ALK Rearrangement in ALK-Positive NSCLC Reflected in Circulating Tumour Cells
CTCs could represent a unique compartment to identify tumour clones to be targeted by personalised treatment
EML4–ALK fusion protein kinase is a potent oncogenic driver in 3–7% of patients with non-small cell lung cancer (NSCLC) and its discovery led to the development of the ALK inhibitor crizotinib. This agent and an accompanying companion diagnostic test were granted approval for the detection of ALK-rearrangements. The test is performed on tumour biopsies or fine-needle aspirates, but is hampered by the lack of available tumour tissue.
A group of researchers from the Institut Gustave Roissy, Villejuif, France, led by Dr Françoise Farace has evaluated whether circulating tumour cells (CTCs) might represent a non-invasive source of tumour material in NSCLC. The researchers isolated CTCs from 32 patients with metastatic NSCLC, 18 of whom had ALK-positive tumours.
ALK-rearranged CTCs and tumour specimens were characterized for epithelial (cytokeratins, E-cadherin) and mesenchymal (vimentin, N-cadherin) marker expression. ALK-rearranged CTCs were monitored in five patients treated with crizotinib.
Cell number is an essential criterion to exploit CTCs, therefore the researchers focused on the development of a fluorescence in situ hybridization (FISH) method on filters (Filter Adapted-FISH, FA-FISH) that takes into account the very fragile nature of CTCs and allows high cell recovery.
All ALK-positive patients had four or more ALK-rearranged CTCs per 1 mL of blood. No or only one ALK-rearranged CTC was detected in ALK-negative patients. The authors found ALK rearrangements in CTCs from all the patients with ALK-positive tumours. These CTCs had a unique ALK rearrangement and a mesenchymal phenotype, in contrast to the heterogeneous epithelial/mesenchymal phenotypes in the patient's tumours.
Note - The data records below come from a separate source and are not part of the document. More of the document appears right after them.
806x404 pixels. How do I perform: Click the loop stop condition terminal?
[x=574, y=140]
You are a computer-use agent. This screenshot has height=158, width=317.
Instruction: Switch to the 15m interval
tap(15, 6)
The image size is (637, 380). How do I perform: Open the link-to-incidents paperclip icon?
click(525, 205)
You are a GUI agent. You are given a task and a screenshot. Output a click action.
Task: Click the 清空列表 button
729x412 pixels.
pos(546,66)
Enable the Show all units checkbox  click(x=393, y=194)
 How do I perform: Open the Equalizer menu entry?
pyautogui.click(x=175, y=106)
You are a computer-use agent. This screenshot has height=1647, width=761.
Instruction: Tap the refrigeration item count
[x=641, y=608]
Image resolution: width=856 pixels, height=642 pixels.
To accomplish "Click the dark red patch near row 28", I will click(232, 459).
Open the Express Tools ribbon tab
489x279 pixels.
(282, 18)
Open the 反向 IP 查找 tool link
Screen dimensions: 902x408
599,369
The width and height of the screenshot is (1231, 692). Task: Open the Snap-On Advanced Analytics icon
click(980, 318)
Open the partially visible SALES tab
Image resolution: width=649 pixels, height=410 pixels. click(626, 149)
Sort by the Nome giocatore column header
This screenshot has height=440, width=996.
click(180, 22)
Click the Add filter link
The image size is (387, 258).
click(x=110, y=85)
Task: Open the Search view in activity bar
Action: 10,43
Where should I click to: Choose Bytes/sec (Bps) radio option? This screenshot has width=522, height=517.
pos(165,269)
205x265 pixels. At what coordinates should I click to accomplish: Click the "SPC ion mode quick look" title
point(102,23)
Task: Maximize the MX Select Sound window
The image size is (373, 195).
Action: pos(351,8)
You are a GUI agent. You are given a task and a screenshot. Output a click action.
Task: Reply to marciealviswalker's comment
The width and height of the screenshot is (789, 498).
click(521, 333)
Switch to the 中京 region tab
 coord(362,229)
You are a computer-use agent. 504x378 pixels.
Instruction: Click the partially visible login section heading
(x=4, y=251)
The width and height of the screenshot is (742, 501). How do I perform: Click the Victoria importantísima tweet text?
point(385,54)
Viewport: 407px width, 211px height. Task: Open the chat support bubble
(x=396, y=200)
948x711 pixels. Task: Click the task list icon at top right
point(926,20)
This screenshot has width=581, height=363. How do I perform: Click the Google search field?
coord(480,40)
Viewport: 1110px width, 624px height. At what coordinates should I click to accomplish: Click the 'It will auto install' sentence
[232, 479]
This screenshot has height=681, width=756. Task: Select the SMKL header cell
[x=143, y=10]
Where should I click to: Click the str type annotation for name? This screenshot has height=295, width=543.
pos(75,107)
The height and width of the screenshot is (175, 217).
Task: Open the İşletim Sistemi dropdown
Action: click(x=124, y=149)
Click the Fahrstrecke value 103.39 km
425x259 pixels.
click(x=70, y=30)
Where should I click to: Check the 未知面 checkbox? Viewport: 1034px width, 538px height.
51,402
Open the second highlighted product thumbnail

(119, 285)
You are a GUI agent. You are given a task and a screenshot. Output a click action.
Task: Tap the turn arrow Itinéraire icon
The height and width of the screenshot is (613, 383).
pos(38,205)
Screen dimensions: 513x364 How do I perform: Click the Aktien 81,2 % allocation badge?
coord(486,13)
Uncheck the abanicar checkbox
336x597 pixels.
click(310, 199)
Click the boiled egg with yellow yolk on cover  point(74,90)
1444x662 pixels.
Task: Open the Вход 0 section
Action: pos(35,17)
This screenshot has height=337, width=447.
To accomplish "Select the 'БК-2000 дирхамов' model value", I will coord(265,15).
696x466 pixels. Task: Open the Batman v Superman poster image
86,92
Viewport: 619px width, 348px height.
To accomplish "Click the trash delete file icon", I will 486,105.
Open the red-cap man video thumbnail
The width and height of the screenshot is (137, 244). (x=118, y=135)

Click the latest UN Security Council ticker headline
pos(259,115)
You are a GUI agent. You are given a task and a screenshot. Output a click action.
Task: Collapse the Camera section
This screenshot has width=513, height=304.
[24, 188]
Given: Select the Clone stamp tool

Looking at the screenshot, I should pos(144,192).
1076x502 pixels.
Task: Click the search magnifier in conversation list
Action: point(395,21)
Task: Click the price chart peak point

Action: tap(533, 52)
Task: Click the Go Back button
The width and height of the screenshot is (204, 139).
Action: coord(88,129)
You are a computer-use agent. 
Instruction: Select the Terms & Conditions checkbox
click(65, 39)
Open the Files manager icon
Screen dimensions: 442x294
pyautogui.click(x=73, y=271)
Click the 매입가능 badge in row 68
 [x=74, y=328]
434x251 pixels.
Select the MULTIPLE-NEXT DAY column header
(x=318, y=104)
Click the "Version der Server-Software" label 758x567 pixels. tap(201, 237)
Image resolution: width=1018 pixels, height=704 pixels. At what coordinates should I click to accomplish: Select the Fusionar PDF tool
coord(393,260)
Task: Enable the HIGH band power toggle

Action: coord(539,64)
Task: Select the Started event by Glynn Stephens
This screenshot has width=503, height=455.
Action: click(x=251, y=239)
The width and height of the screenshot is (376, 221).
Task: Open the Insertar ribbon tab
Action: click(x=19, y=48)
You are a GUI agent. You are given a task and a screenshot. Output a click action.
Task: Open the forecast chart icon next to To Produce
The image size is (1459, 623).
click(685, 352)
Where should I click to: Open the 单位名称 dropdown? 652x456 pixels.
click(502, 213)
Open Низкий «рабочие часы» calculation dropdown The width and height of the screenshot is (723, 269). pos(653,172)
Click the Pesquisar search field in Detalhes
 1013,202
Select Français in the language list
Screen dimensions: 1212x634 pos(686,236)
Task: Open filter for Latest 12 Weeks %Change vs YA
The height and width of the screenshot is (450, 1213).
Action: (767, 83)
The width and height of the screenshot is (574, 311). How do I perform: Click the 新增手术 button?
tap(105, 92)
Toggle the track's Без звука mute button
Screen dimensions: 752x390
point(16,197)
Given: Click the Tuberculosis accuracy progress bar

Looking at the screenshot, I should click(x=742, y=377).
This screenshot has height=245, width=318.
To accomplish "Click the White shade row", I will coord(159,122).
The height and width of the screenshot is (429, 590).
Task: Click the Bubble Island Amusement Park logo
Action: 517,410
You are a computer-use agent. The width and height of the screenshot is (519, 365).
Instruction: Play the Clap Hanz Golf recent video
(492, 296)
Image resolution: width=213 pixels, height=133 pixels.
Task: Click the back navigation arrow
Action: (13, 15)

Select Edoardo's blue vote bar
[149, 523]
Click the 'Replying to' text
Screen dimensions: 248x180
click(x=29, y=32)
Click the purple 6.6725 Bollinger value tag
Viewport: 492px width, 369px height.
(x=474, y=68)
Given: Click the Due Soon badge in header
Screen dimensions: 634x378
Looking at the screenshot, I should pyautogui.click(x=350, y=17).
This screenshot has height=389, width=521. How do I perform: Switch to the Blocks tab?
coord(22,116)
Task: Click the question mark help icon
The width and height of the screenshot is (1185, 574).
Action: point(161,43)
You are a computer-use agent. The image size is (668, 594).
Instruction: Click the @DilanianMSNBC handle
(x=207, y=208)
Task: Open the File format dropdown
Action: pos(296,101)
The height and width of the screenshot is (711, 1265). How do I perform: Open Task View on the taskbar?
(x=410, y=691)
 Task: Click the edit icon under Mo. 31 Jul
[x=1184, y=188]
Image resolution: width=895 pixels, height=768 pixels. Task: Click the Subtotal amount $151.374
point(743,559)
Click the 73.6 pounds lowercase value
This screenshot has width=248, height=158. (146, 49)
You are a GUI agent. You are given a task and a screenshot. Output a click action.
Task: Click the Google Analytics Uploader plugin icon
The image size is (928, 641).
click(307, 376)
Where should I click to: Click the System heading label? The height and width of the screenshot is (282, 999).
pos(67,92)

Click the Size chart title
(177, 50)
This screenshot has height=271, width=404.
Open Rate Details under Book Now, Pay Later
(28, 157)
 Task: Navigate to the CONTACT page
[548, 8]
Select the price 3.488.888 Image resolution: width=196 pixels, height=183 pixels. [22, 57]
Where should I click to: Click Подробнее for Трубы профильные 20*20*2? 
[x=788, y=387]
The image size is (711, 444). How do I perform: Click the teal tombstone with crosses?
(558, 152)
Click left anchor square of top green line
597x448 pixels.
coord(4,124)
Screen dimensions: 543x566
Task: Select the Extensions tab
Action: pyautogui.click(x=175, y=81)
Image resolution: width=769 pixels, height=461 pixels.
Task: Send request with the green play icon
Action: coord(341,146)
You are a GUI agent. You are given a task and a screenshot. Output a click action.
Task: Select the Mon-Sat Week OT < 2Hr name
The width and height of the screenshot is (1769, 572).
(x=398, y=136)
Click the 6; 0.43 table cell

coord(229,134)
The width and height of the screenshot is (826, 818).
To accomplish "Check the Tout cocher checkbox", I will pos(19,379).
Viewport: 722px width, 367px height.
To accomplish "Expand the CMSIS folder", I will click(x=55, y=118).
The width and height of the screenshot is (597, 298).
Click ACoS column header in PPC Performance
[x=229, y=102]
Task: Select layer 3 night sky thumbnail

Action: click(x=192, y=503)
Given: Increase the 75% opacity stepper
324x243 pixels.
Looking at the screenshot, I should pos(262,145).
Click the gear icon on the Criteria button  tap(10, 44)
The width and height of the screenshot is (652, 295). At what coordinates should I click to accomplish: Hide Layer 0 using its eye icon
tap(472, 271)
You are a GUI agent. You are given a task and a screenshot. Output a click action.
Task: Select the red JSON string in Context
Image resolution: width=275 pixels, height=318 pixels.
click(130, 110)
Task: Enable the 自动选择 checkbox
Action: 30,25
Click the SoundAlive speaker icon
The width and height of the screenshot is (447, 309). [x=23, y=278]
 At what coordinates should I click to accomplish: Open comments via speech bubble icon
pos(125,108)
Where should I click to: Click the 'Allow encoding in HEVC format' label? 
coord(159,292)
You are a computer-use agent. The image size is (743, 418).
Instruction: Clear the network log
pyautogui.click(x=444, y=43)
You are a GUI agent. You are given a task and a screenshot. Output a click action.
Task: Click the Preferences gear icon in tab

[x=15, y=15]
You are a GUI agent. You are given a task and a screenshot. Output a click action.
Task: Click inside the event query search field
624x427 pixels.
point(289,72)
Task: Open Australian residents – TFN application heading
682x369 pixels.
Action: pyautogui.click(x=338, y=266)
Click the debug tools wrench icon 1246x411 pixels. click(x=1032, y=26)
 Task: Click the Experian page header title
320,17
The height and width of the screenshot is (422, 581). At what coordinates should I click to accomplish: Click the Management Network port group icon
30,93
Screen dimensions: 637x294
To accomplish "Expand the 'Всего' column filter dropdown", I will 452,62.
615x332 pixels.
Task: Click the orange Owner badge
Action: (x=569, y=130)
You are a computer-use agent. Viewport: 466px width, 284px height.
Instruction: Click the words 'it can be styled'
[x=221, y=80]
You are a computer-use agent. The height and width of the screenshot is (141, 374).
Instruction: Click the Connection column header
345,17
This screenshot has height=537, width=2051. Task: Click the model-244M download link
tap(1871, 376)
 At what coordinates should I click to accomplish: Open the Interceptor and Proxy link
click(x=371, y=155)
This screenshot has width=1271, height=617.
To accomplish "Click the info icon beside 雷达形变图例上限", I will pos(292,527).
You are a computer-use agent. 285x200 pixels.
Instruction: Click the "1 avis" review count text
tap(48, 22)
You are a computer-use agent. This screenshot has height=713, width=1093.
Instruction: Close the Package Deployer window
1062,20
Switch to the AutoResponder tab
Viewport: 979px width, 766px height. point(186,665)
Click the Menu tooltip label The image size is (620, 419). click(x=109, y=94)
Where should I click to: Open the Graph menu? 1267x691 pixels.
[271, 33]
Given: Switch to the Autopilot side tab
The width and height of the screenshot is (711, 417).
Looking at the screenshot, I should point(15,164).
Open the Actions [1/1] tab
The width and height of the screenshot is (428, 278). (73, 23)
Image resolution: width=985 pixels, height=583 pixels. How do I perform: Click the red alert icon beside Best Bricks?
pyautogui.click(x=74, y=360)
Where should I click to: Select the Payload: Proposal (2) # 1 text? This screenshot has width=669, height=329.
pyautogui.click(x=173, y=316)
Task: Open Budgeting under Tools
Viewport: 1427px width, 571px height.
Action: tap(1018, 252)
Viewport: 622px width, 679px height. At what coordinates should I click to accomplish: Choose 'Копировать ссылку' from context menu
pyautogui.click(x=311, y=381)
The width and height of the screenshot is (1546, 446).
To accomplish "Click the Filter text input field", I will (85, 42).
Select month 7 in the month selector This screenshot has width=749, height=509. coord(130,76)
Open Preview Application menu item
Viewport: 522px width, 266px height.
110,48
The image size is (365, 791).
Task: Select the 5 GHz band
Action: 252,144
The researchers concluded that their results suggest that CTCs harbouring a unique ALK rearrangement and mesenchymal phenotype may arise from clonal selection of tumor cells that have acquired the potential to drive metastatic progression of ALK-positive NSCLC. ALK-rearranged CTCs could result from a clonal selection process of tumour cells displaying migratory and invasive properties, and possibly a higher metastatic potential.
According to the research highlights commented by dr Farace in the Nature Review Clinical Oncology (full articles available upon log-in to the ESMO Scientific Journals Access program), “CTCs could represent a unique compartment to identify tumour clones that should be targeted by personalized treatments, as well as biomarkers that are more relevant for treatment prediction”.